Think about what a big plane looks like at takeoff.
It does not go straight up. It lifts off the runway and climbs gradually. The angle is not dramatic. But it keeps climbing. Thirty minutes later it levels off at thirty-five thousand feet and stays there for hours.
The rocket goes straight up. It is impressive to watch. It also burns through its fuel in ninety seconds and is done.
Early intensity is the rocket. The chemistry that turns into something real is the airplane. Slow climb. Steady build. It goes somewhere.
When you understand that, the quiet phase stops feeling like something is ending. It starts feeling like something is starting.
You stop reading his slower pace as evidence that you did something wrong. You stop trying to recreate the rush. You let him move through the valley at his own speed, and what comes out the other side is a man who has chosen you with his whole self. Not just with his feelings in a good moment.
If you want to understand the full picture of how men move from attraction to real attachment, His Bonding Stages maps the exact progression Bob has seen in his work with couples.
Cheering for you, Bob Grant
Bob Grant is a Professional Life Coach (PLC) with over twenty years of experience working with women on relationships, attraction, and marriage. He is the author of The Woman Men Adore, His Bonding Stages, and three other programs. More at the about page. See the editorial policy and disclaimer before applying anything here to your own life.
Last updated: 2026-06-12.
Frequently asked questions
Is the intense early phase always fake or a red flag?
No.
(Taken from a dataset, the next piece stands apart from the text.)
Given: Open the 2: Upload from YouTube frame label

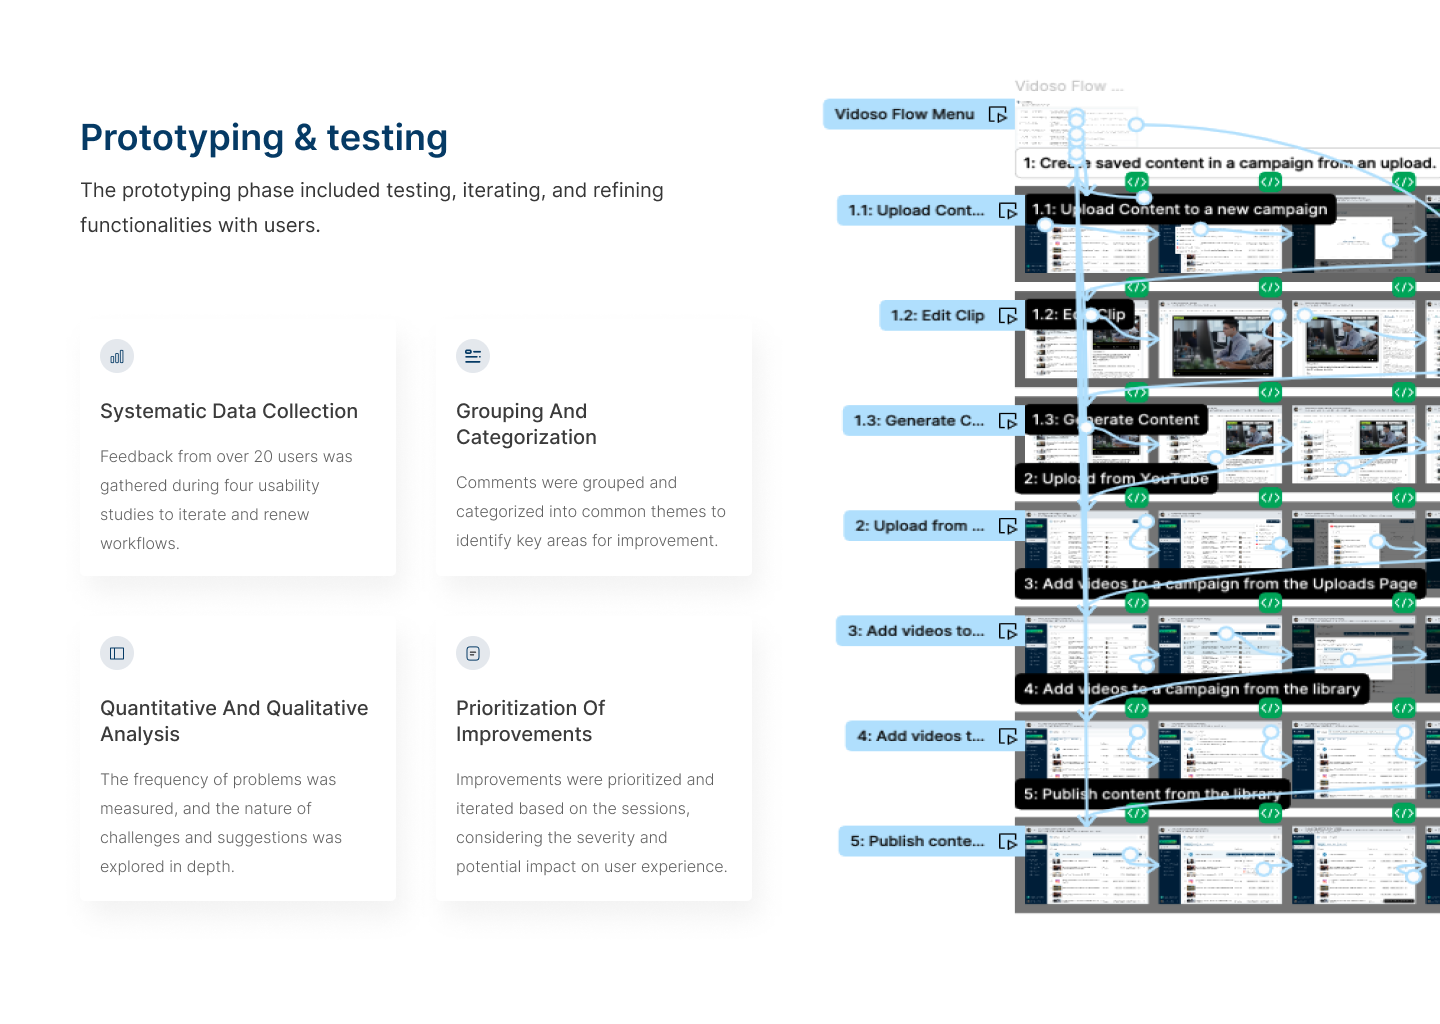Looking at the screenshot, I should coord(1116,479).
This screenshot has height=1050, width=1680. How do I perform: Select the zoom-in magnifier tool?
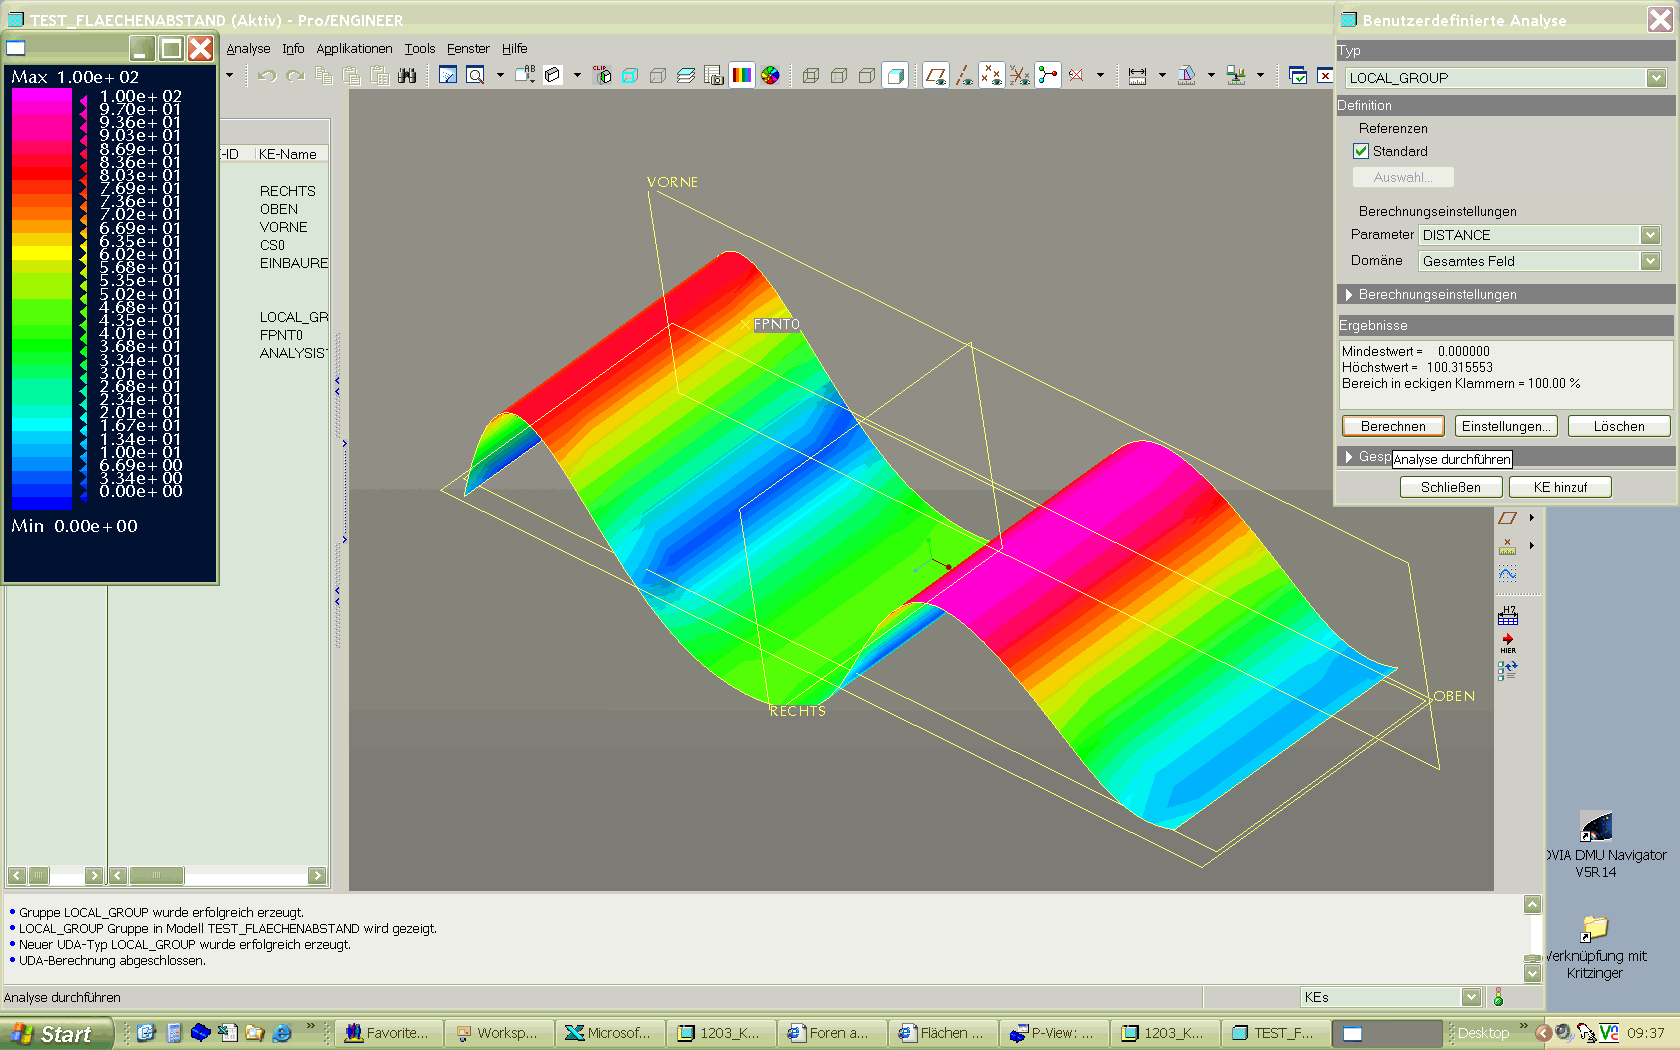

It is completely real. He means every word, every text, every “I’ve never felt this way before.” The problem is not that he was lying. The problem is that men cannot stay in that state. It burns hot and burns out. That is not a character flaw. It is just how men move through feeling. What he felt at the beginning was true. It was also temporary by design.
How do I know if his quieter phase is just the chemistry settling or him losing interest?
Watch what he does, not how often he reaches out. A man who is settling in will still make plans. He will still follow through. He will still check in, just less frantically. A man who is losing interest goes quiet in a different way. His actions disappear, not just the volume. If he is still showing up, the quiet is usually fine.
What if slowing down my response makes him think I am not interested?
A man who is genuinely building something with you will not vanish because you took two hours to reply. He will notice. He may wonder about you. That wondering is not a problem. It is what draws him in. The men who disappear the moment a woman is not immediately available were not building toward anything real in the first place.
How long does the valley phase usually last?
There is no fixed answer, but a few weeks is common. What matters more than the length is what he does during it. Does he still reach out, even if less often? Does he still make plans? If yes, he is in the valley, not on the way out. The valley is the part where he shifts from excited to genuinely attached. That takes time, and it should.
What does it look like when a man’s chemistry has actually shifted into love?
He starts bringing you into things that matter to him. Not just fun plans. His real life. He talks about the future without you having to introduce the topic. He calls to tell you something that happened, not because there is something to figure out, but because you are the person he wants to tell. That is a different thing than the early intensity. It is quieter. It is also more solid.